## START Dataset entries
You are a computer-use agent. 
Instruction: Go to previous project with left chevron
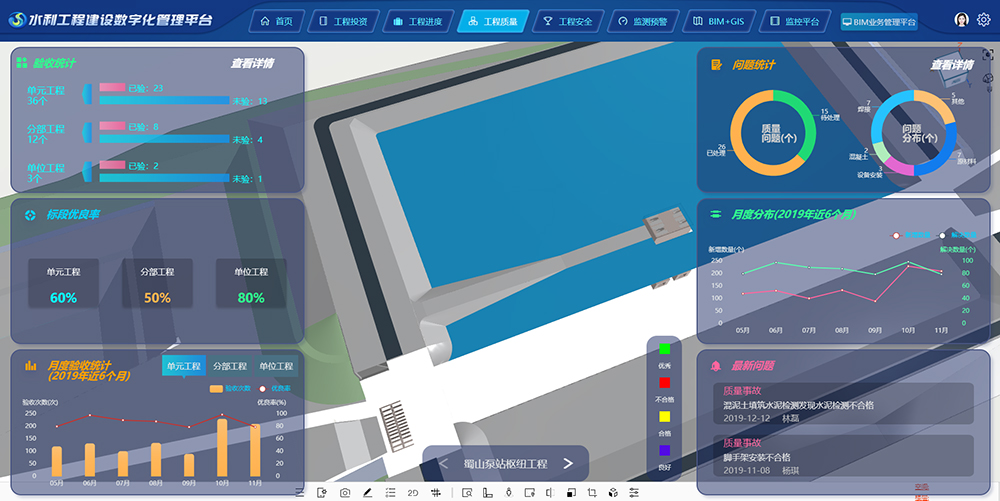[443, 463]
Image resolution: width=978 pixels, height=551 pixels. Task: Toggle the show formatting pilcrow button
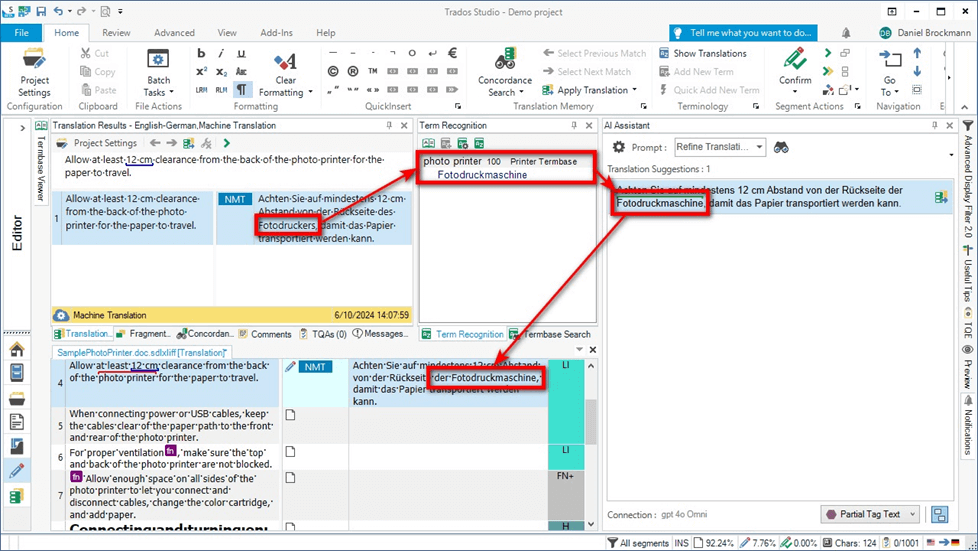[242, 90]
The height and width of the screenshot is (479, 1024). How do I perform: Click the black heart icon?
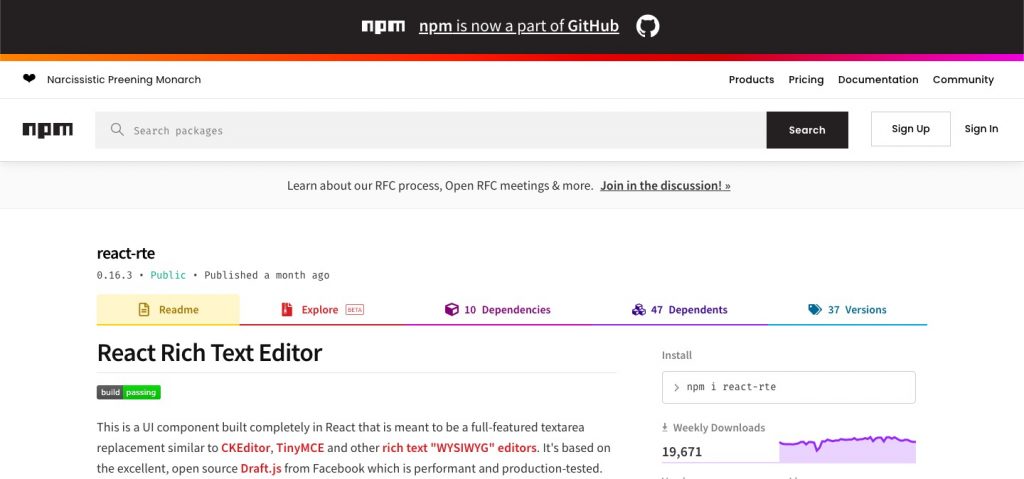click(x=29, y=79)
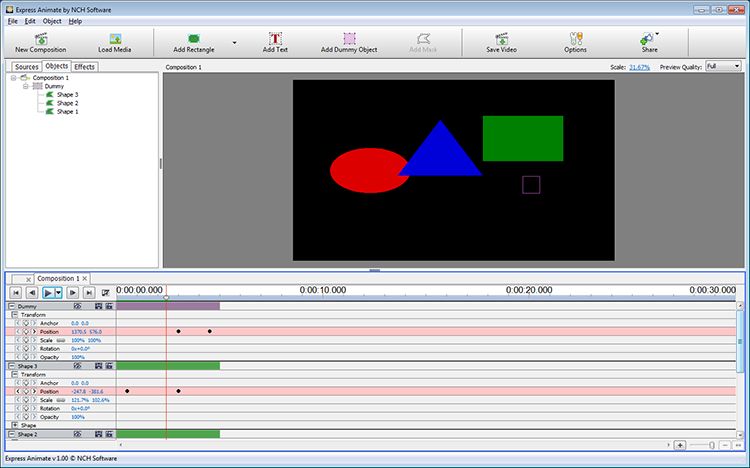Click the New Composition toolbar icon
The image size is (750, 468).
pos(41,42)
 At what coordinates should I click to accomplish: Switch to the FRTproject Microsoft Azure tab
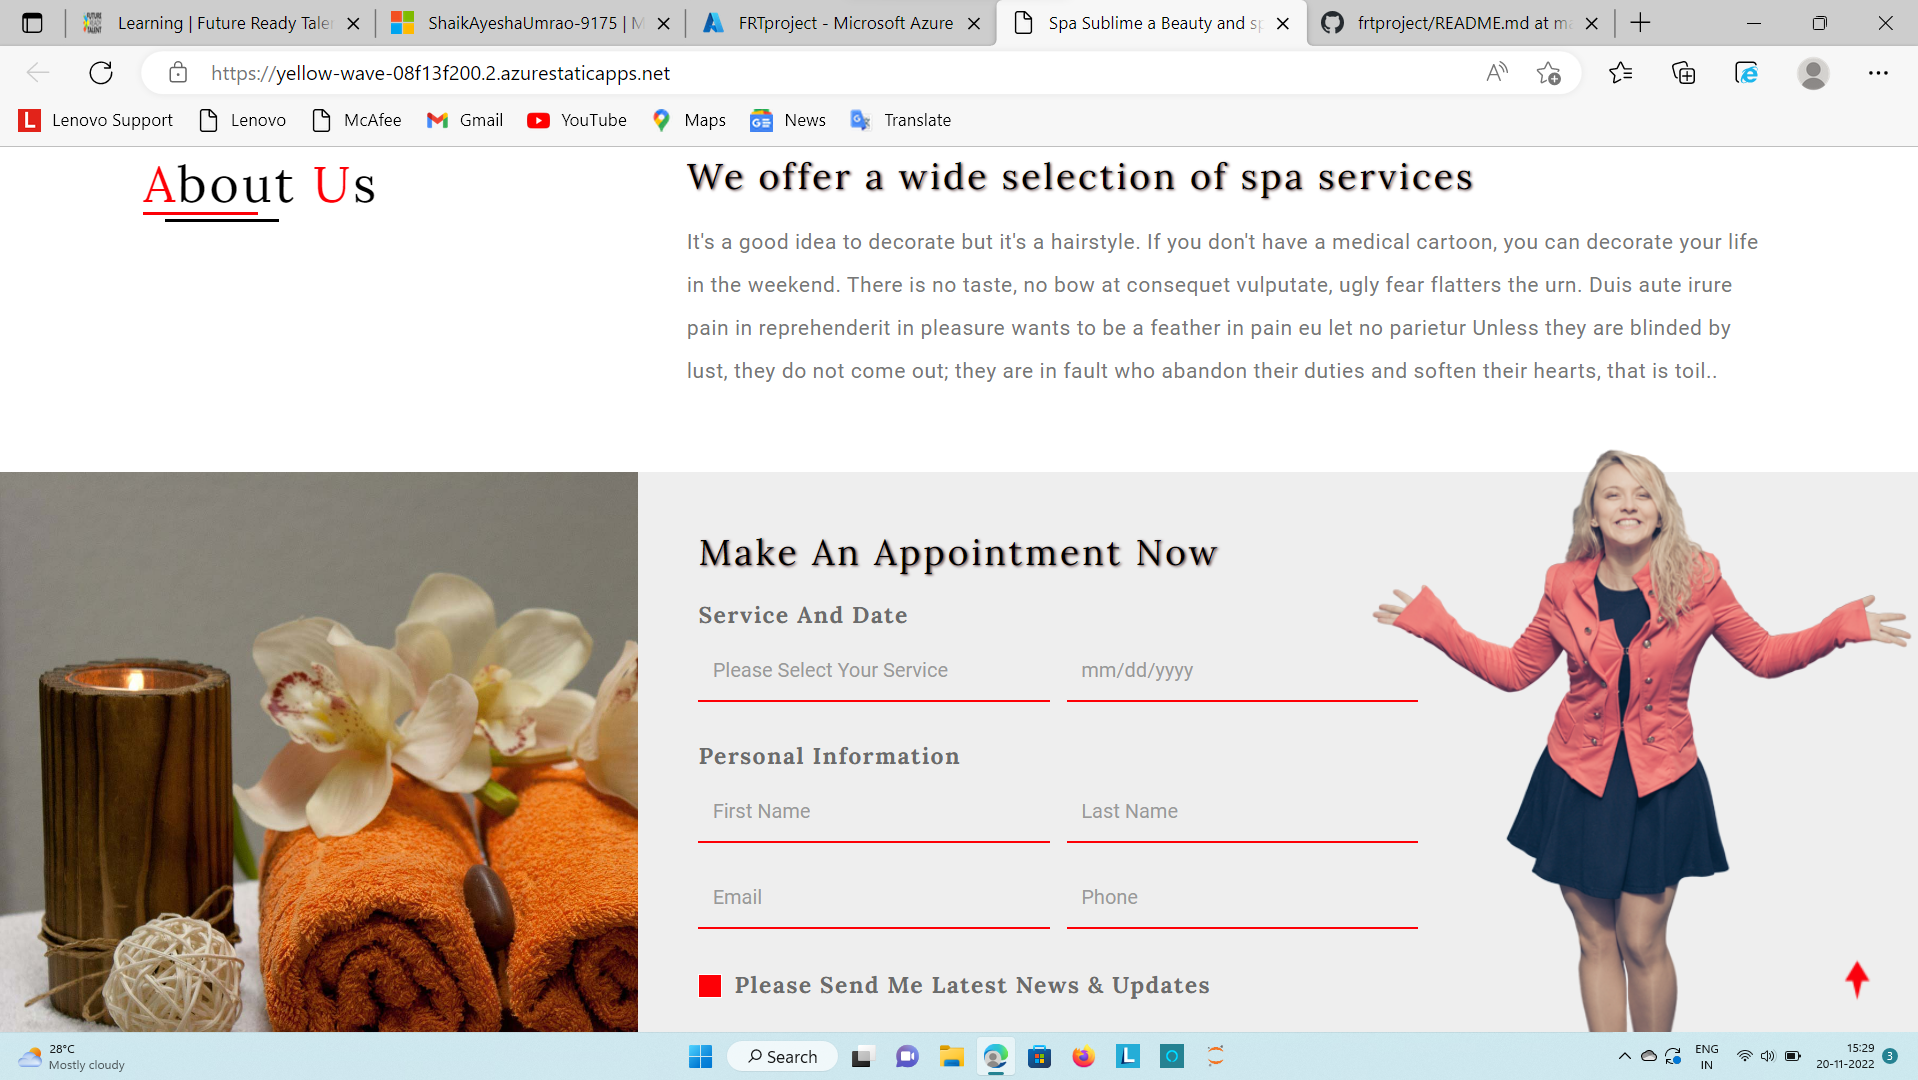click(841, 23)
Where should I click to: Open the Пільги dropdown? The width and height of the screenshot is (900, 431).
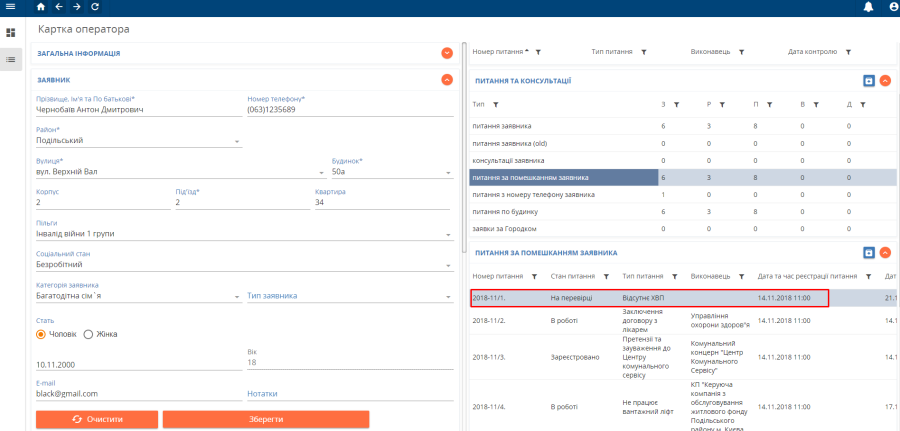pyautogui.click(x=449, y=236)
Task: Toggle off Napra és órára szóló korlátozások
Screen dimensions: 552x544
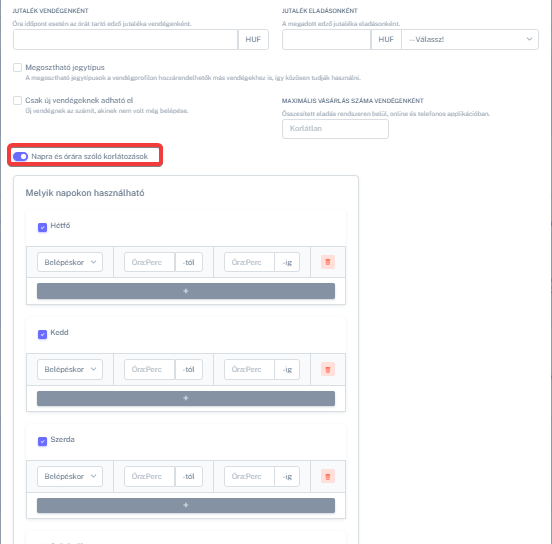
## END Dataset entries
Short task: Copy every one of the records above word for word, leaving out the pictures.

Task answer:
You are a computer-use agent. 
Instruction: Go to previous project with left chevron
[443, 463]
Image resolution: width=978 pixels, height=551 pixels. Task: Toggle the show formatting pilcrow button
[242, 90]
The height and width of the screenshot is (479, 1024). How do I perform: Click the black heart icon?
click(x=29, y=79)
Click the New Composition toolbar icon
The image size is (750, 468).
pos(41,42)
 At what coordinates should I click to accomplish: Switch to the FRTproject Microsoft Azure tab
click(841, 23)
Where should I click to: Open the Пільги dropdown? The width and height of the screenshot is (900, 431).
pyautogui.click(x=449, y=236)
Task: Toggle off Napra és órára szóló korlátozások
Screen dimensions: 552x544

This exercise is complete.